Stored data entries
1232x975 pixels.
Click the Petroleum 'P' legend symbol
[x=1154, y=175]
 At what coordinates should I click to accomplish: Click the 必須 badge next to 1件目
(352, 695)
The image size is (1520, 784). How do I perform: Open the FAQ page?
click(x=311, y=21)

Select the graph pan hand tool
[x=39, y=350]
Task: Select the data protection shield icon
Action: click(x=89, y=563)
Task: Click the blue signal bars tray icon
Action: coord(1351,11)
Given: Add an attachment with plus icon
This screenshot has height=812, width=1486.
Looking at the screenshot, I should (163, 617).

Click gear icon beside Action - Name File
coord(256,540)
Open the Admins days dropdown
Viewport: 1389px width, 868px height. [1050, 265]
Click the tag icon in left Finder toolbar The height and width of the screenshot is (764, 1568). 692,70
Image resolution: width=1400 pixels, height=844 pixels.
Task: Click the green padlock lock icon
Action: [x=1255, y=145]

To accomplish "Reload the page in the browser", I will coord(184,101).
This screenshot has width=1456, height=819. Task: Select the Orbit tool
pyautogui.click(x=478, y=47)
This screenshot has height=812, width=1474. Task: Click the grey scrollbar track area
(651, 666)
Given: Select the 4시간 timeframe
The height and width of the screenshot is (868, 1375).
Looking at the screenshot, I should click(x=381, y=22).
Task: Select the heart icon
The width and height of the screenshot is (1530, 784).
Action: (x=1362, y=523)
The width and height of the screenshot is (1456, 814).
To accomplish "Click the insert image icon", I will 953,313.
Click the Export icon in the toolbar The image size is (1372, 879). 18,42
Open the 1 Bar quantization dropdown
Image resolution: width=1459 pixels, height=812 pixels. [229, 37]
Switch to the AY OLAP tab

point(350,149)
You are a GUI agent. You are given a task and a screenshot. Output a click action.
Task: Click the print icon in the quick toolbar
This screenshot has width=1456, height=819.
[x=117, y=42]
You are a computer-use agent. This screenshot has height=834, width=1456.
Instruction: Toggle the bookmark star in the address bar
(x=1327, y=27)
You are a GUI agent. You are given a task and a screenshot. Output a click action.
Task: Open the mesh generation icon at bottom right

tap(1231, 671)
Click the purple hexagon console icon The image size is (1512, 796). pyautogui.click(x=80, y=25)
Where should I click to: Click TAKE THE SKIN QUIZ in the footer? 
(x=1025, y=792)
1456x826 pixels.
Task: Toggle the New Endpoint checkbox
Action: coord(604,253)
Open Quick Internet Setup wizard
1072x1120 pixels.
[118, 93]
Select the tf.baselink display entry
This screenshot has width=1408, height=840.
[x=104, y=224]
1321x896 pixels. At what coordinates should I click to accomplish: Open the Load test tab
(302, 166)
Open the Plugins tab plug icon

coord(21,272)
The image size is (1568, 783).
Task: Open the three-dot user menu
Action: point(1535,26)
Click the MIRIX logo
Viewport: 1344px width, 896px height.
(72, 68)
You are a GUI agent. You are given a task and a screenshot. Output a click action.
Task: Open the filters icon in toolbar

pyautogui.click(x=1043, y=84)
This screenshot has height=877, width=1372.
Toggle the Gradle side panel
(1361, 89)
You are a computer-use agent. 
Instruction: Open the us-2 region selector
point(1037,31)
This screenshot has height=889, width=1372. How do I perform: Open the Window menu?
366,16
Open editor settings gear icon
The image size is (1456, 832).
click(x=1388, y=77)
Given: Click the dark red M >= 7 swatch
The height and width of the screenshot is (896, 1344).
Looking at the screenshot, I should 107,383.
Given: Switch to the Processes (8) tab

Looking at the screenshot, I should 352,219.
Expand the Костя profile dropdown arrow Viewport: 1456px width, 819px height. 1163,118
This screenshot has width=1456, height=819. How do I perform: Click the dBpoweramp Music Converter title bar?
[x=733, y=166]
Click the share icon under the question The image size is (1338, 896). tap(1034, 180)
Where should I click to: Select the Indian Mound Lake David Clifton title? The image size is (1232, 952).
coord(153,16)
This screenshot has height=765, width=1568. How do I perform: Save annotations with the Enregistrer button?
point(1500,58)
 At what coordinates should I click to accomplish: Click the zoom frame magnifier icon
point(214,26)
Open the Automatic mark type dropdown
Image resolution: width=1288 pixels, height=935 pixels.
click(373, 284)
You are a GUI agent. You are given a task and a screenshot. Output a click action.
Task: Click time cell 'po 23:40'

# WORK TO BE COMPLETED:
Make a verbatim copy of each record.

# THE COMPLETED TASK:
1232x975 pixels.
Click the Petroleum 'P' legend symbol
[x=1154, y=175]
 At what coordinates should I click to accomplish: Click the 必須 badge next to 1件目
(352, 695)
The image size is (1520, 784). How do I perform: Open the FAQ page?
click(x=311, y=21)

Select the graph pan hand tool
[x=39, y=350]
Task: Select the data protection shield icon
Action: click(x=89, y=563)
Task: Click the blue signal bars tray icon
Action: coord(1351,11)
Given: Add an attachment with plus icon
This screenshot has height=812, width=1486.
Looking at the screenshot, I should (163, 617).

Click gear icon beside Action - Name File
coord(256,540)
Open the Admins days dropdown
Viewport: 1389px width, 868px height. [1050, 265]
Click the tag icon in left Finder toolbar The height and width of the screenshot is (764, 1568). 692,70
Image resolution: width=1400 pixels, height=844 pixels.
Task: Click the green padlock lock icon
Action: [x=1255, y=145]

To accomplish "Reload the page in the browser", I will coord(184,101).
This screenshot has width=1456, height=819. Task: Select the Orbit tool
pyautogui.click(x=478, y=47)
This screenshot has height=812, width=1474. Task: Click the grey scrollbar track area
(651, 666)
Given: Select the 4시간 timeframe
The height and width of the screenshot is (868, 1375).
Looking at the screenshot, I should click(x=381, y=22).
Task: Select the heart icon
The width and height of the screenshot is (1530, 784).
Action: (x=1362, y=523)
The width and height of the screenshot is (1456, 814).
To accomplish "Click the insert image icon", I will 953,313.
Click the Export icon in the toolbar The image size is (1372, 879). 18,42
Open the 1 Bar quantization dropdown
Image resolution: width=1459 pixels, height=812 pixels. [229, 37]
Switch to the AY OLAP tab

point(350,149)
You are a GUI agent. You are given a task and a screenshot. Output a click action.
Task: Click the print icon in the quick toolbar
This screenshot has width=1456, height=819.
[x=117, y=42]
You are a computer-use agent. This screenshot has height=834, width=1456.
Instruction: Toggle the bookmark star in the address bar
(x=1327, y=27)
You are a GUI agent. You are given a task and a screenshot. Output a click action.
Task: Open the mesh generation icon at bottom right

tap(1231, 671)
Click the purple hexagon console icon The image size is (1512, 796). pyautogui.click(x=80, y=25)
Where should I click to: Click TAKE THE SKIN QUIZ in the footer? 
(x=1025, y=792)
1456x826 pixels.
Task: Toggle the New Endpoint checkbox
Action: coord(604,253)
Open Quick Internet Setup wizard
1072x1120 pixels.
[118, 93]
Select the tf.baselink display entry
This screenshot has width=1408, height=840.
[x=104, y=224]
1321x896 pixels. At what coordinates should I click to accomplish: Open the Load test tab
(302, 166)
Open the Plugins tab plug icon

coord(21,272)
The image size is (1568, 783).
Task: Open the three-dot user menu
Action: point(1535,26)
Click the MIRIX logo
Viewport: 1344px width, 896px height.
(72, 68)
You are a GUI agent. You are given a task and a screenshot. Output a click action.
Task: Open the filters icon in toolbar

pyautogui.click(x=1043, y=84)
This screenshot has height=877, width=1372.
Toggle the Gradle side panel
(1361, 89)
You are a computer-use agent. 
Instruction: Open the us-2 region selector
point(1037,31)
This screenshot has height=889, width=1372. How do I perform: Open the Window menu?
366,16
Open editor settings gear icon
The image size is (1456, 832).
click(x=1388, y=77)
Given: Click the dark red M >= 7 swatch
The height and width of the screenshot is (896, 1344).
Looking at the screenshot, I should 107,383.
Given: Switch to the Processes (8) tab

Looking at the screenshot, I should 352,219.
Expand the Костя profile dropdown arrow Viewport: 1456px width, 819px height. 1163,118
This screenshot has width=1456, height=819. How do I perform: Click the dBpoweramp Music Converter title bar?
[x=733, y=166]
Click the share icon under the question The image size is (1338, 896). tap(1034, 180)
Where should I click to: Select the Indian Mound Lake David Clifton title? The image size is (1232, 952).
coord(153,16)
This screenshot has height=765, width=1568. How do I perform: Save annotations with the Enregistrer button?
point(1500,58)
 At what coordinates should I click to accomplish: Click the zoom frame magnifier icon
point(214,26)
Open the Automatic mark type dropdown
Image resolution: width=1288 pixels, height=935 pixels.
click(373, 284)
You are a GUI agent. You are given a task and a screenshot. Output a click action.
Task: Click time cell 'po 23:40'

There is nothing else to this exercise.